* [Problem] The result should be a word-for-word retyping of the entries below, free of pictures.

(Records excerpted from a collection)
____
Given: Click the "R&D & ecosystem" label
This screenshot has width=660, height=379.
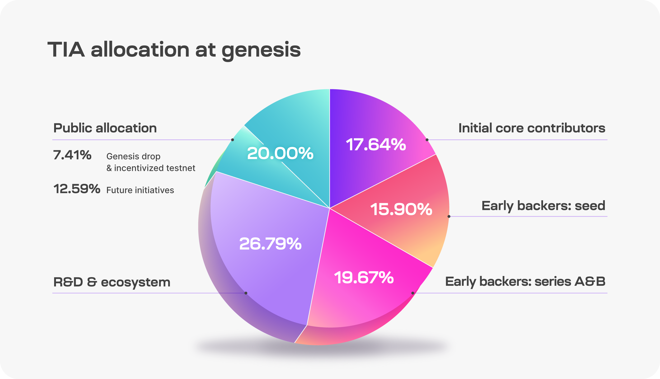Looking at the screenshot, I should [112, 282].
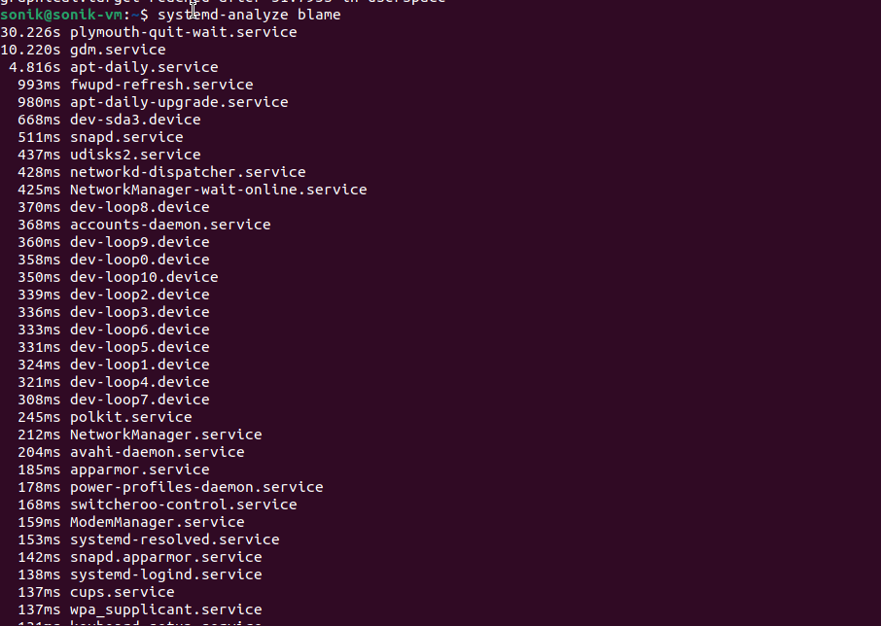This screenshot has height=626, width=881.
Task: Select the fwupd-refresh.service line
Action: click(x=161, y=85)
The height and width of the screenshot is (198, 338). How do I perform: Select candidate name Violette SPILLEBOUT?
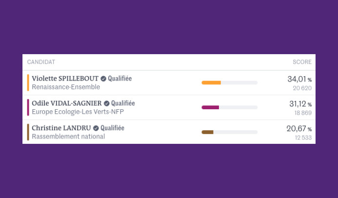tap(65, 79)
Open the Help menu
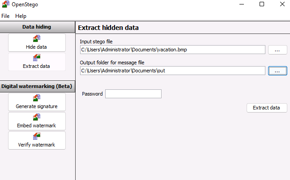The image size is (290, 180). [x=21, y=16]
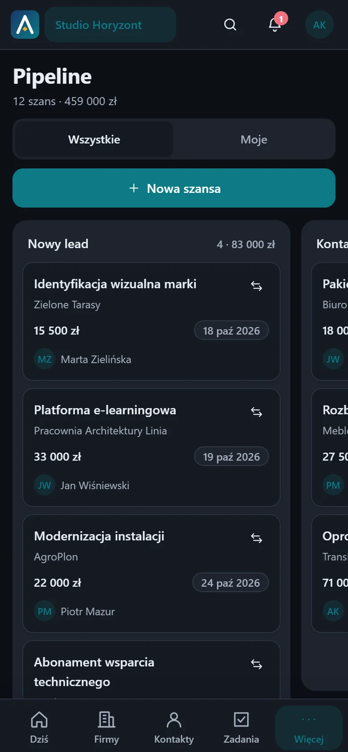Go to the Dziś home tab

pyautogui.click(x=39, y=727)
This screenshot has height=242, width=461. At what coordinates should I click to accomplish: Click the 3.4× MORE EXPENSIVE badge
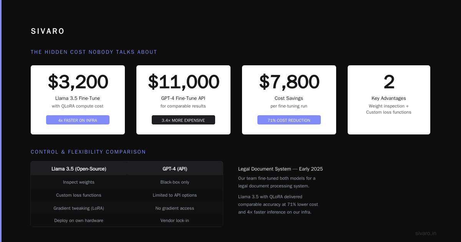tap(183, 120)
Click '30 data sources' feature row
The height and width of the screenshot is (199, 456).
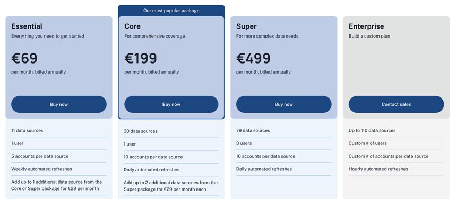171,131
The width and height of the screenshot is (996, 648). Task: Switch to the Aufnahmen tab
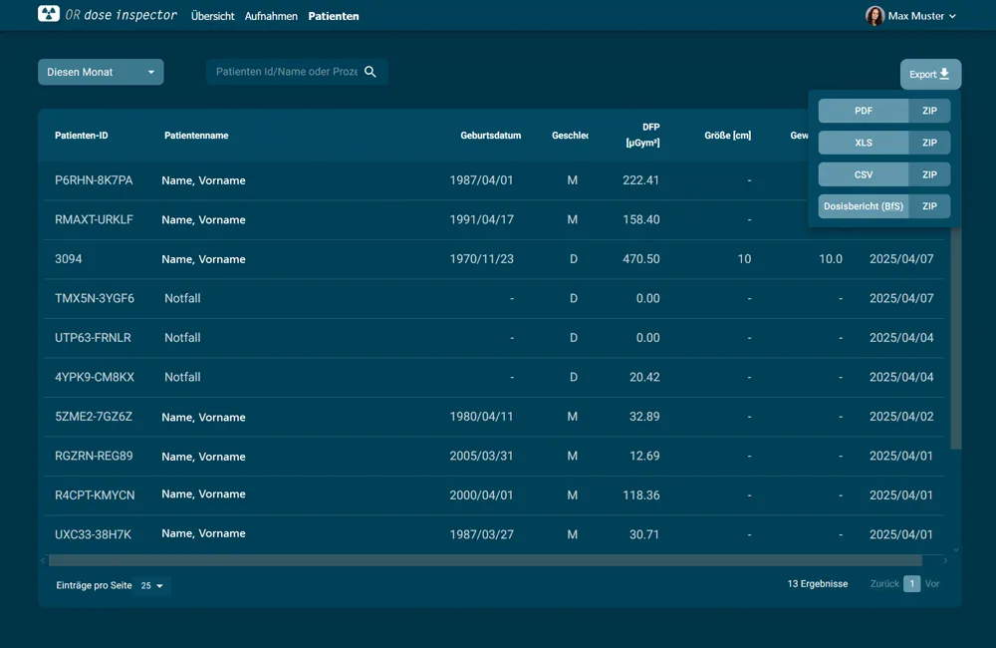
____
* [Response]
Given: Click the "R&D & ecosystem" label
This screenshot has width=660, height=379.
Looking at the screenshot, I should [112, 282].
This screenshot has height=626, width=881.
Task: Select the fwupd-refresh.service line
Action: click(x=161, y=85)
The height and width of the screenshot is (198, 338). How do I perform: Select candidate name Violette SPILLEBOUT?
tap(65, 79)
Open the Help menu
The image size is (290, 180). [x=21, y=16]
Go to the Dziś home tab

pyautogui.click(x=39, y=727)
This screenshot has height=242, width=461. At what coordinates should I click to accomplish: Click the 3.4× MORE EXPENSIVE badge
tap(183, 120)
Click '30 data sources' feature row
The height and width of the screenshot is (199, 456).
171,131
The width and height of the screenshot is (996, 648). Task: Switch to the Aufnahmen tab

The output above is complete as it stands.